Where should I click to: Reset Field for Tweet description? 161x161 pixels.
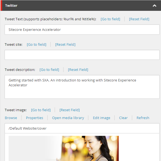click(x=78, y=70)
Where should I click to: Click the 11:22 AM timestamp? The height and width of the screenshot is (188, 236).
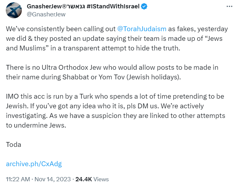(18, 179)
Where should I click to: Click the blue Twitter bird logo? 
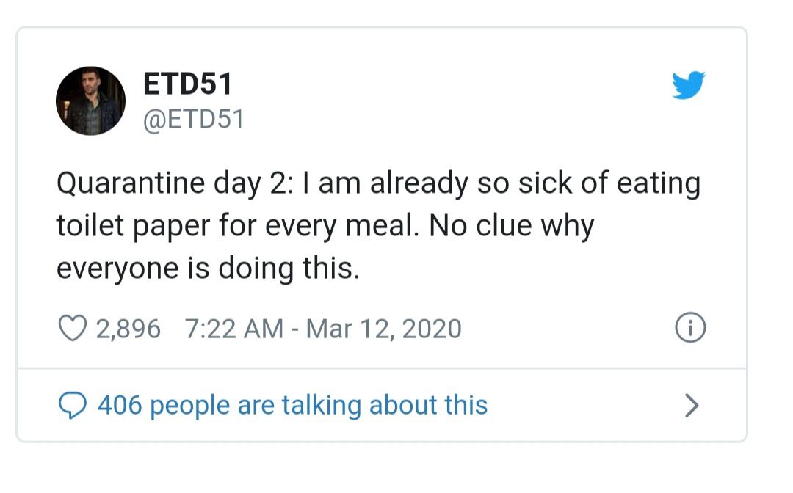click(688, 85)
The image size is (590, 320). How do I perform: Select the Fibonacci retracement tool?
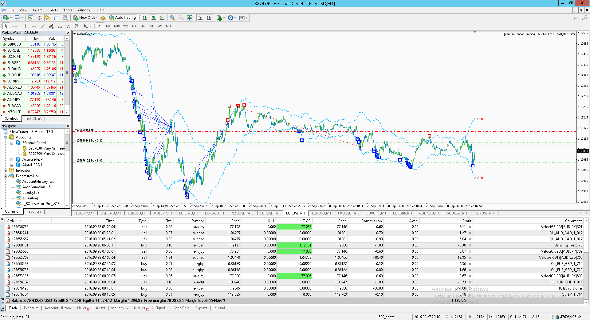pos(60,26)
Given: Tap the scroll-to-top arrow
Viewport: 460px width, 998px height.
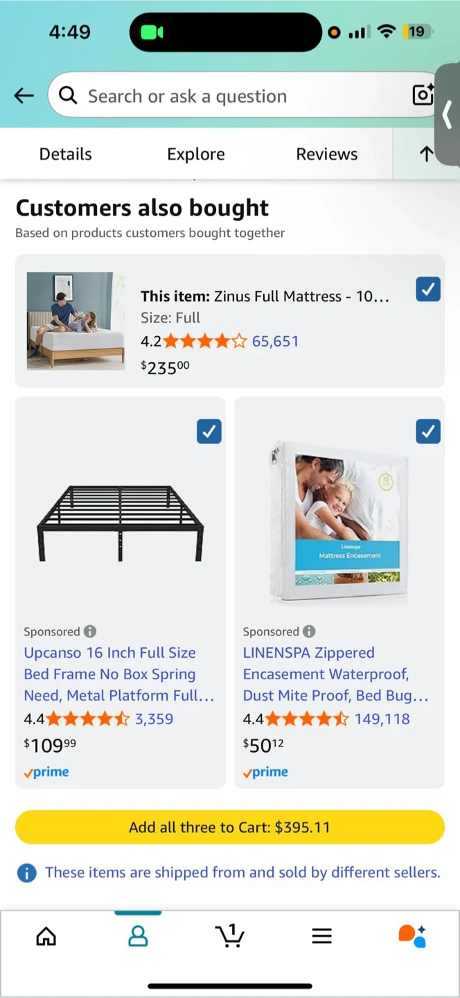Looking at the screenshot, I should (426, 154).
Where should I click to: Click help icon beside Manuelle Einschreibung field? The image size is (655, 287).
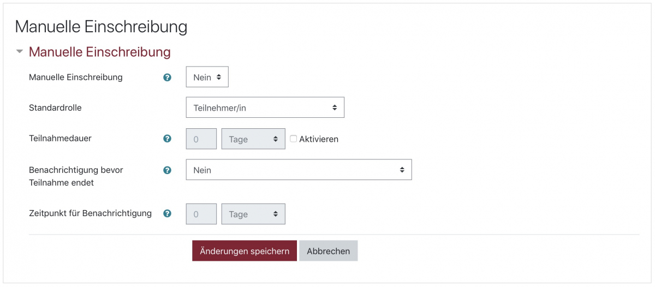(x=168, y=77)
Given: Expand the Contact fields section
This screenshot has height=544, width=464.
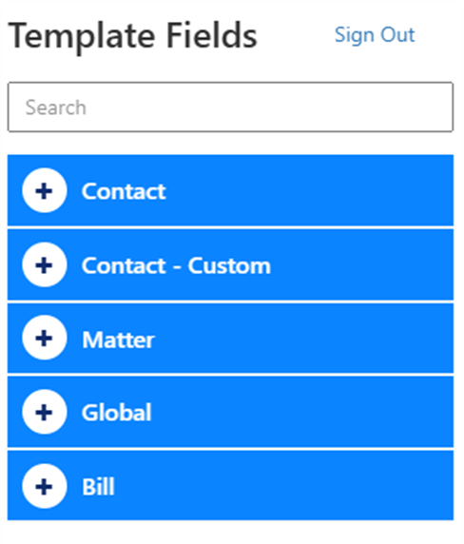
──────────
■ **TASK PROMPT**
Collect the lines of the data that carry the word "Given".

■ **OUTPUT OF THE EXERCISE**
Given: Tap the scroll-to-top arrow
Given: Expand the Contact fields section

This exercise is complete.